A Federação Nacional dos Jornalistas (Fenaj) divulgou um relatório, nesta quarta-feira, 25, constando o registro de 376 casos de agressões contra jornalistas e veículos de imprensa, em 2022. O número equivale à quantidade de dias do ano, ou seja, é como se todo dia um profissional de comunicação sofresse algum tipo de violência.
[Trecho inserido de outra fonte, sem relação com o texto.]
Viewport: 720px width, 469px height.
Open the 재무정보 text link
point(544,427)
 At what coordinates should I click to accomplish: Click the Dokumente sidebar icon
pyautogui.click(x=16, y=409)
Os dados foram coletados pelo Relatório da Violência Contra Jornalistas e Liberdade de Imprensa no Brasil. Segundo o levantamento, os números, apesar de elevados, são menores que os registrados em 2021. Aquele ano foi o recorde desde o início da série histórica feita pela federação. Ao todo, foram 430 casos denunciados. De um ano para o outro, houve uma queda de 12,53%. Mesmo com o recuo nos casos, o relatório pontua que as agressões diretas a jornalistas cresceram em todas as regiões do país.

A descredibilização e a censura foram os termos mais frequentes no ano passado, embora tenha tido quedas. O recuou foi de 33,59% e 54,96%, respectivamente, em comparação com o ano anterior.

No entanto, a ocorrência de ameaças, hostilização e intimidações aumentaram em 133,33%, ante 2021. Foram 77 casos em 2021, ou seja, 44 a mais que os 33 registrados no ano anterior. Já as agressões verbais diminuíram em 20,69%. Porém, as agressões físicas aumentaram 88,46%, passando de 26 para 49.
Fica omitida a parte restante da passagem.